Le Nouveau Front populaire renvoie à un mouvement presque centenaire de partis de gauche, mené à l'époque par le Parti socialiste.

Mais Paul Bacot, professeur émérite de sciences politiques à l'Institut d'études politiques de Lyon (Sciences Po Lyon), estime qu'il existe de grandes différences entre le mouvement historique et la gauche d'aujourd'hui.

"La première différence, c'est que le Front populaire de 1936 était une réalité politique qui s'inscrivait dans la dynamique d'un mouvement social d'envergure et extrêmement fort de grèves des occupations d'usines. Il s'appuyait sur une classe ouvrière nombreuse et mobilisée. Ce n'est pas du tout le cas ici", explique M. Bacot.

Aujourd'hui, cette classe ouvrière "vote massivement pour le Rassemblement national", explique M. Bacot. " Et les mouvements sociaux? Oui, il y a eu celui contre les retraites, mais les gilets jaunes étaient au moins autant porteurs de la politique du Rassemblement national que de celle de la gauche".

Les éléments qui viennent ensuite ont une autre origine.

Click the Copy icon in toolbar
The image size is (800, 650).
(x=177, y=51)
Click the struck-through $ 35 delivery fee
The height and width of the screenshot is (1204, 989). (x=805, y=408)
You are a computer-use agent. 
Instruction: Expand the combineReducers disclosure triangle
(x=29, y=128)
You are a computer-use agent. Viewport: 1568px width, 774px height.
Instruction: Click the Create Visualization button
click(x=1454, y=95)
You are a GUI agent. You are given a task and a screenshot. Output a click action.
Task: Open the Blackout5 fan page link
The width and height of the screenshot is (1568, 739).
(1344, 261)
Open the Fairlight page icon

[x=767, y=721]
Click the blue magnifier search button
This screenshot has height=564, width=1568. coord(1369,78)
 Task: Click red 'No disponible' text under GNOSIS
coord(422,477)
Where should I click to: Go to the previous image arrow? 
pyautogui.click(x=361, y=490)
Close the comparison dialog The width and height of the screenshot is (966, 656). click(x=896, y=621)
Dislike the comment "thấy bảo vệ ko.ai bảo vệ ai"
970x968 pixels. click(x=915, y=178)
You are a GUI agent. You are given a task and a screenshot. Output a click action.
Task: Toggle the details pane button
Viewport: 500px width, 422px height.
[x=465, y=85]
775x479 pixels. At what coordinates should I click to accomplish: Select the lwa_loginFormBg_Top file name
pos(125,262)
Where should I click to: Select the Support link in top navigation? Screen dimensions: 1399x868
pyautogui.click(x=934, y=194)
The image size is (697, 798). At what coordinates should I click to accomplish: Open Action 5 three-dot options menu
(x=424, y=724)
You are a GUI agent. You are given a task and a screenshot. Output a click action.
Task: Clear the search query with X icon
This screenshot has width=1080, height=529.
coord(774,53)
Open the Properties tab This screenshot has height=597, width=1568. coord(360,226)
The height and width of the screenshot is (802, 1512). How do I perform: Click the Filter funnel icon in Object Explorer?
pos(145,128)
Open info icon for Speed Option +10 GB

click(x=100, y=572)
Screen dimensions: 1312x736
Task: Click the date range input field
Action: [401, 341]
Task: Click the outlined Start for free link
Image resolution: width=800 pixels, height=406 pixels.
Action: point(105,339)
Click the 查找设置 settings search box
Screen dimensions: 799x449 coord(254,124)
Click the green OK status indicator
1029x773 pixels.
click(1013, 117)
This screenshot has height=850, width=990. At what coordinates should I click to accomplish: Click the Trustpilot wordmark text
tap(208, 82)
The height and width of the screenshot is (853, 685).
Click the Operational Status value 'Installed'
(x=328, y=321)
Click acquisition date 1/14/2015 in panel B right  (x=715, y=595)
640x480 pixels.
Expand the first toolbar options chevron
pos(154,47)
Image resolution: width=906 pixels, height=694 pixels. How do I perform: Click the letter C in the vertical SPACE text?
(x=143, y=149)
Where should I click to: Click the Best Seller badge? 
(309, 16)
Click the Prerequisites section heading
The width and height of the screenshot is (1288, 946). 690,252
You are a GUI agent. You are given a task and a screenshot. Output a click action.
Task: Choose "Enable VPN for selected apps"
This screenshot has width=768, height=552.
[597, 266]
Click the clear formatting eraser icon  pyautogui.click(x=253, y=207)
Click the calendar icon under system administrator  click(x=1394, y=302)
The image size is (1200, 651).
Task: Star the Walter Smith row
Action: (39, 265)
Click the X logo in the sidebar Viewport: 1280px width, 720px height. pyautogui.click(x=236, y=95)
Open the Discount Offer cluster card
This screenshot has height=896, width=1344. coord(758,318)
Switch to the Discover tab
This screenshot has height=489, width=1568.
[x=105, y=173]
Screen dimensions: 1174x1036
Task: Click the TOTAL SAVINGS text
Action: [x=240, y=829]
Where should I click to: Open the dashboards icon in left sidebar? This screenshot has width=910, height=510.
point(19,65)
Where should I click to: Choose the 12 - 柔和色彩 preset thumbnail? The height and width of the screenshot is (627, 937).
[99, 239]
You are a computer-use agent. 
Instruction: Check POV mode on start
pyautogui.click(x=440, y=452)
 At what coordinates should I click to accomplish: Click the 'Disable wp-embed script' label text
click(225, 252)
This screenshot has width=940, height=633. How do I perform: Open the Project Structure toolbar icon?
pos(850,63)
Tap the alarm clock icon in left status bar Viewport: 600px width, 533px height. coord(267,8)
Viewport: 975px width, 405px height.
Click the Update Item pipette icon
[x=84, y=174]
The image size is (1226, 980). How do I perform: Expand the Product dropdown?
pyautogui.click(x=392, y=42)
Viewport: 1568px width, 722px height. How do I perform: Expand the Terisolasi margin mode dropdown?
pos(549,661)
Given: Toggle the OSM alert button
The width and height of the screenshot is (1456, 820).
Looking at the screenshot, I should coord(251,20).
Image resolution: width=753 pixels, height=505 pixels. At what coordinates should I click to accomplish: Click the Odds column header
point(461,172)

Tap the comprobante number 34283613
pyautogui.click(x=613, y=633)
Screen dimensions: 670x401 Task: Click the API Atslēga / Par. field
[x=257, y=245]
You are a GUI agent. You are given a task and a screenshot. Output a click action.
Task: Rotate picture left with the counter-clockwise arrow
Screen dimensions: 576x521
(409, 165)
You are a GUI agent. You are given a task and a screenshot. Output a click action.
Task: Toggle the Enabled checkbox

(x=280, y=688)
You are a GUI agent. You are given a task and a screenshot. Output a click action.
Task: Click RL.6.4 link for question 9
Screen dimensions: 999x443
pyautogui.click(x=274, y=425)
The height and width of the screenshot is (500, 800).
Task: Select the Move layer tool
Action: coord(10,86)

Les socialistes ont vu leur soutien chuter de manière significative lors des élections présidentielles de 2017 et 2022, mais les analystes politiques affirment que le parti traditionnel de gauche pourrait se tailler un nouvel espace compte tenu de ses performances lors des récentes élections européennes.

La dissolution de l'Assemblée nationale juste après les élections ne leur a toutefois pas permis de récolter les fruits de leurs efforts, estime M. Bacot.

Pour l'instant, la gauche se concentre sur le blocage de l'extrême droite. Grégory Doucet, maire écologiste de Lyon, a déclaré que la dissolution de l'Assemblée par le président avait mis le pays en danger et que le NFP souhaitait gouverner en tant que collectif.

"Lorsque nous gouvernons, nous gouvernons avec tous ceux avec qui nous partageons des valeurs fondamentales ", a déclaré M. Doucet à Euronews.

"On peut être en désaccord sur tel ou tel point, mais comment voulez-vous représenter la diversité d'un pays en voulant gouverner seul ?"

"C'est ce que fait Emmanuel Macron depuis 2017. Ce n'est pas ce que nous voulons."